WHY I TOOK A BREAK FROM BLOGGING

Wednesday 19 November 2014

I decided to take a couple of weeks away from writing my blog. Whilst my short break from the blogosphere was the right decision and one I'm glad I made, I must admit that I have really missed it. Writing my blog is, after all, a hobby, so the absence of this from my weeks has really been noticeable to me.

There were a couple of reasons why I decided to take some time out. The last couple of months, since I came back to Doha after my summer break, have been incredibly hard. Major frictions, tensions and stress in both my work and home life resulted in suffering from severe anxiety, to the point where I would come home from work and shut myself in my room for the night, to avoid any further stress or conflict. Apart from spending what time I could with Matt when he wasn't working, I stopped socialising. I didn't really want to face anyone. A few key friends have been very supportive - recognising what's going on and doing what they can to get me out of the house. My home was no longer my sanctuary away from the things that were upsetting me, meaning the anxiety just got worse, so to those friends who have helped me to snap out of my 'social recluse' phase, I am very grateful!

That isn't who I am, or who I want to be. My work stresses will probably always be there, but outside of work I am a fun loving girl who loves the company of both my man and my friends in equal parts, not a complete hermit!

As a result of the above, it has meant that I have had absolutely nothing to blog about, as iv done nothing to blog about!
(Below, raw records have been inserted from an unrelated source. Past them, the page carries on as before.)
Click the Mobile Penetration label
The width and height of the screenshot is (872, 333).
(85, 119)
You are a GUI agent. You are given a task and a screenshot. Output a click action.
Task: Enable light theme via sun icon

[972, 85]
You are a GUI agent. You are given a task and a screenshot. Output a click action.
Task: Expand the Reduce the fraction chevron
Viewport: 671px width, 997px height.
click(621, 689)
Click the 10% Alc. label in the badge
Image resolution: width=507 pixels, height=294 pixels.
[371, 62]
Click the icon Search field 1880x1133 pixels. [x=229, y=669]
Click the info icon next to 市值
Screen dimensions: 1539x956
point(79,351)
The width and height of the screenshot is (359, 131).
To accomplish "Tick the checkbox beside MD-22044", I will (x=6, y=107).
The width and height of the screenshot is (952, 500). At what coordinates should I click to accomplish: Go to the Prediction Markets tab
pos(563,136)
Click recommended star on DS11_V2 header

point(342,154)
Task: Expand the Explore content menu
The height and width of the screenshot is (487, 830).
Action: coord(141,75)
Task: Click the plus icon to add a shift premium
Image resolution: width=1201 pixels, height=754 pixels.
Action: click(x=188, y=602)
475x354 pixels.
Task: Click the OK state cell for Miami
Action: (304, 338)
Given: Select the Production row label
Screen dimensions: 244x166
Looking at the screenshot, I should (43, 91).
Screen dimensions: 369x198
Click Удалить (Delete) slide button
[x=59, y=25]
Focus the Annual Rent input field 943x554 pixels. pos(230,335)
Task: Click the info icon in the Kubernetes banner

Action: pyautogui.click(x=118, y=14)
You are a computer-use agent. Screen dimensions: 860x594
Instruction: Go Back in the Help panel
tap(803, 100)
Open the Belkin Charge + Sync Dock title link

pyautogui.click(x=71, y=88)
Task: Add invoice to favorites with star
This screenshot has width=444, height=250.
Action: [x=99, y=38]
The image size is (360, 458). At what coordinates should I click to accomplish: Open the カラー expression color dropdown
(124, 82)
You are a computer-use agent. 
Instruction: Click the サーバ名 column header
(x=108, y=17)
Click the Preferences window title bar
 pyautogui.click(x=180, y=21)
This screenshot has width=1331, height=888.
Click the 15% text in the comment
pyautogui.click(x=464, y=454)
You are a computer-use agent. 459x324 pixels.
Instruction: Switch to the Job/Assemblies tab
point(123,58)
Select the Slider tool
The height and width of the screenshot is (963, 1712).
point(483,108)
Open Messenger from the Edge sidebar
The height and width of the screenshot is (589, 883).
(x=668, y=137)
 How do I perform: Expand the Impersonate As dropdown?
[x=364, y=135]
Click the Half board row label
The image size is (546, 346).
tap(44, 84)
In the world of lifestyle blogging, 'I got up, I went to work, I came home, I watched 24 with Matt, I went to sleep' absolutely doesn't cut it. I want my content to be the kind of posts I would want to read myself, and I certainly wouldn't want to read about that!

Which brings me on to the other reason why I took a break from blogging. Probably in part due to everything going on in my personal/work life, I lost my way a bit on the blogging front. Or I thought I had lost my way. It came to light that people from work were reading my blog, as I had started to expand my readership via posting my blog link on Facebook and Twitter. I'd heard nasty and negative comments made by colleagues about a blog written by someone we know, and it made me very self conscious that my writing was now up for judgement too. That might sound silly - as a blogger, or as anyone uploading content to the Internet for all to see, we are opening ourselves up for judgement. I just wasn't ready for that judgement to come from those that my blog was and is not aimed towards.

I started my blog for my friends and family back home to be able to follow my adventures once I had moved to Doha. Not only limited to that, it was my place on the Internet to write about the things I enjoy - product reviews, restaurants, events, anything and everything. I am a lifestyle blogger, and all of these things fall in to elements that make up my life, as they are the things I enjoy. I take inspiration from posts I enjoy from other lifestyle/beauty bloggers. If I didn't like their content, I wouldn't read their blogs.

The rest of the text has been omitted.